Rob Markey (born 1964) is an American author, speaker, and business strategist. Often referred to as the Vince Lombardi of Customer Loyalty, he is perhaps best known for his research and writing on customer experience and loyalty marketing. Markey is also the co-creator of the Net Promoter System of management (NPS), along with fellow Bain & Company consultant Fred Reichheld.

== Early life ==
Markey was born and grew up in Cleveland, Ohio. He graduated with a B.A. from Brown University (1986) where he served as the Editor-in-Chief of the Critical Review. Markey received his MBA from Harvard Business School (1990).

Markey was named a Strnad Fellow at his alma mater, University School in 1982.

== Writing ==
His published articles have appeared in business publications, including two magazine articles and 19 digital articles for the Harvard Business Review. He speaks on loyalty and other business topics at management conferences and similar events. His work on loyalty and customer experience has been covered in The Wall Street Journal, New York Times, Financial Times, Fortune, Business Week and The Economist.

His most recent article, "Are You Undervaluing Your Customers?" argues for measuring and managing the value of a company's customer base, and for creating accounting standards for reporting customer metrics.

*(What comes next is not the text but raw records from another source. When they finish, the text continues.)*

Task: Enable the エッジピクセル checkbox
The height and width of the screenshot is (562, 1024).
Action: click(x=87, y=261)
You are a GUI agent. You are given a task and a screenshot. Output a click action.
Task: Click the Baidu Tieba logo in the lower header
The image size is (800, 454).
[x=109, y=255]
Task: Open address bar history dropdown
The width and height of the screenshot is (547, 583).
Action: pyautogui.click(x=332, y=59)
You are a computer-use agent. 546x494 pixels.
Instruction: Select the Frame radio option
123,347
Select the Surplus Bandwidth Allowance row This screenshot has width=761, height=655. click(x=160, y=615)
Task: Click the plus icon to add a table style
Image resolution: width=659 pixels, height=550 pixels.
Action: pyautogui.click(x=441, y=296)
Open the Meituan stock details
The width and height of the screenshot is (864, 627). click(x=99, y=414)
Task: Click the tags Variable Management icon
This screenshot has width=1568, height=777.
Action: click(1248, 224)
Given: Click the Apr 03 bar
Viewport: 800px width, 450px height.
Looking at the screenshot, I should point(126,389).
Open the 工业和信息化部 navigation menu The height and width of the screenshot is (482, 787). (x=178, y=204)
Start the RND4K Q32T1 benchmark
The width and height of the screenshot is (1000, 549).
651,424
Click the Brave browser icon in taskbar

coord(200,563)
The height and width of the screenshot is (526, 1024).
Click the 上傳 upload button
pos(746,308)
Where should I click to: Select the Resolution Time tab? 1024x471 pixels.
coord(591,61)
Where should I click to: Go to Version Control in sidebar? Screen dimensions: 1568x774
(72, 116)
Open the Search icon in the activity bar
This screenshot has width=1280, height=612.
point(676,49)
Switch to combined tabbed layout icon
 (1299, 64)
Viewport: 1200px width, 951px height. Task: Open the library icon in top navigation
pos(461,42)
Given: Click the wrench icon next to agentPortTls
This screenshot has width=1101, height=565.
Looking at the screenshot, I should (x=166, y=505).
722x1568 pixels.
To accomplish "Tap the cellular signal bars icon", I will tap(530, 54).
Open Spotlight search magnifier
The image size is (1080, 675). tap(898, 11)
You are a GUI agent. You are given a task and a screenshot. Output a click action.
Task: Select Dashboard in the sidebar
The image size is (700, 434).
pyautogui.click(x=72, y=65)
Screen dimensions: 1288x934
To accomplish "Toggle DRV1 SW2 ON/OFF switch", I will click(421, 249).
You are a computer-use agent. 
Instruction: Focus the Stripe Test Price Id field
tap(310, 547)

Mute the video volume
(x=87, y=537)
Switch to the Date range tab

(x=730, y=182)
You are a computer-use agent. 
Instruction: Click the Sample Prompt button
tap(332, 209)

His most recent book, The Ultimate Question 2.0: How Net Promoter Companies Thrive in a Customer-Driven World, was a New York Times Bestseller and co-authored by long-time collaborator, Fred Reichheld of Bain & Company. The book focuses on Net Promoter Score (NPS), a concept Reichheld developed based on his research in measuring customer satisfaction, customer retention and its link to revenue growth and profitability. This metric serves as an indicator of the loyalty and advocacy customers show for a company. In this book, Markey and Reichheld elaborate what they term the "Net Promoter System" which builds on the metric and incorporates business processes used by the companies they write about to improve customer experience for their customers.

== Professional ==
Markey is a partner in the management consultancy Bain & Company, where he has worked since 1990. He founded the firm's customer strategy and marketing practice, and led it from 2000 through 2018.

Markey is also a professor at Harvard Business School, where he teaches an MBA course in managing service operations.

He is the host of the Customer Confidential Podcast. He serves on the board of directors for AI-based customer support technology company Forethought.